(Text shown Opens)
Islam in France

 

islam-france1Since it’s Islamic Appreciation Week here on Ricochet, I thought I’d share the findings of an interesting study of French Muslims just been published here in France.

Unlike the US, where the government obsessively counts and classifies those among us who have, say, strands of Cherokee DNA, the French government is not permitted to classify people by ethnicity nor to ask census questions about race or origins. The republic is based on the idea that all citizens are equal and free from distinctions of class, race, or religion. (And after a while here, this really starts to seem like common sense. When recently I filled out a form requesting my absentee ballot, complete with the standard box to check indicating my race, it struck me how inappropriate, intrusive, and obsessive it is constantly to ask American citizens to report their own skin color.)

It’s refreshing that the French government is genuinely color-blind, or at least, that it insists upon this ideal. On the other hand, lack of data about minorities hampers the state’s ability to measure how well these minorities are doing or recognize when a group, however artificial, is having problems best addressed qua group.

Because the government doesn’t count minorities, studies like this one are the closest thing we have to detailed census data, and thus especially valuable to those of us trying to figure out just what’s really going on here amid all the mostly pointless noise. A study like this is worth far more than anecdotal reports, especially when those reports are massaged so better improve site traffic and clicks. The author, Hakim El Karoui, is a professional geographer; he worked with the polling company iFOP, and the report seems well-designed and methodologically rigorous. They began with a nationally representative sample of more than 15,000 people, from which they extracted a sub-sample of 1029 who claimed to be Muslim or to have at least one Muslim parent. If you read French, you can read the whole thing here.

It’s very interesting, and none of this will be reported in the US, I’m sure, but it’s far too long for me to translate in one post. So today I’ll translate some of the highlights, add a few thoughts of my own, and summarize the chapters that follow. If any of them interest you, let me know, and I’ll translate them for you, or summarize them, in the coming week.
(Text shown Closes)
(Provided material Opens)
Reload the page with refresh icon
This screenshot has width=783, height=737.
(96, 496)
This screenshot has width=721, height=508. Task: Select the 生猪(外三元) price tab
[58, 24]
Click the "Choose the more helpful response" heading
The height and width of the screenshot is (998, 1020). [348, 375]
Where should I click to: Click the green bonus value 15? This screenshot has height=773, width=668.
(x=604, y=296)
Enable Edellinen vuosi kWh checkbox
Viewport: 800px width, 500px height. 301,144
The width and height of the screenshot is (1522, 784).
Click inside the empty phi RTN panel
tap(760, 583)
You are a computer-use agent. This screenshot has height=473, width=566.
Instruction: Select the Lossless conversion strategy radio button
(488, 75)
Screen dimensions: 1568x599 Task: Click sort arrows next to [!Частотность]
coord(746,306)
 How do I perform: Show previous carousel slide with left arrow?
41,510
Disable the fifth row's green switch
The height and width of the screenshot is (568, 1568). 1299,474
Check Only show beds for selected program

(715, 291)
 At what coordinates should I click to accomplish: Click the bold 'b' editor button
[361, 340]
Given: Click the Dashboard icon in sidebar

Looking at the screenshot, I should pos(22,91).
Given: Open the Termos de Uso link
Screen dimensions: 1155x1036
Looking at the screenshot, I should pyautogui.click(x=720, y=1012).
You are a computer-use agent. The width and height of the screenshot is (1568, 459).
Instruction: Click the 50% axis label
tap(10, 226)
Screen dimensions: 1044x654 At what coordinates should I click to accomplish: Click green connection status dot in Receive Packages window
(Provided material Closes)
Tasks to carry out:
#1 Decide whether each statement agrees with the post on Islam in France. Answer yes or no for each, and quote the words from the post that settle it: (a) The French government may ask census questions about race. (b) The author of the study is a professional geographer. (c) The study's sub-sample included more than 15,000 people.
#2 According to the post on Islam in France, which distinctions are all citizens of the republic free from? List every one.
Rely only on the text to answer.

Exercise solutions:
#1
(a) No: "the French government is not permitted to classify people by ethnicity nor to ask census questions about race or origins"
(b) Yes: "The author, Hakim El Karoui, is a professional geographer"
(c) No: "they extracted a sub-sample of 1029 who claimed to be Muslim or to have at least one Muslim parent"

#2 class, race, religion